Multiple contact zones per species' range are often described but rarely leveraged as natural replicates. We explored whether the strength of niche differentiation of diploid and autotetraploidArabidopsis arenosavaries over distinct contact zones and if the frequency of triploids decreases from seedling to adult stage.

Methods We characterized ploidy composition and habitat preferences in 264 populations across three contact zones using climatic niche modeling. Ecological differences of cytotypes were also assessed using local vegetation surveys at 110 populations within two contact zones, and at the finer scale within five mixed-ploidy sites.

This was complemented by flow cytometry of seedlings.
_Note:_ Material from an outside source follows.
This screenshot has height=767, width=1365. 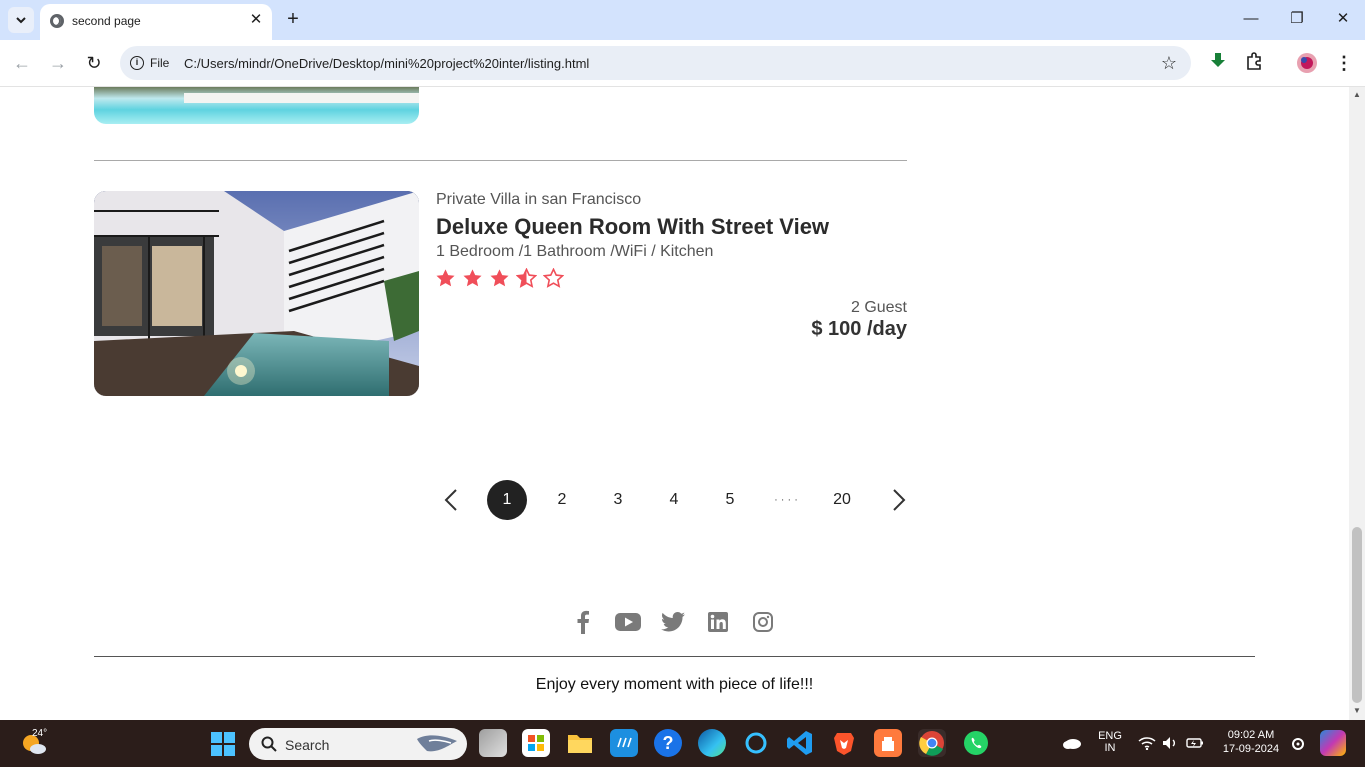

Results We found no niche differences between diploid and tetraploid populations within contact zones for either climatic or local environmental variables.

Comparisons of cytotypes within mixed-ploidy sites found weak niche differences that were inconsistent in direction. Triploid individuals were virtually absent (0.14%) in the field, and they were at a similarly low frequency (0.2%) in ex situ germinated seedlings.

Conclusions This study demonstrates the strength in investigating different spatial scales across several contact zones when addressing ecological niche differentiation between ploidies. The lack of consistent habitat differentiation of ploidies across the scales and locations supports the recently emerging picture that processes other than ecological differentiation may underlie ploidy coexistence in diploid-autopolyploid systems.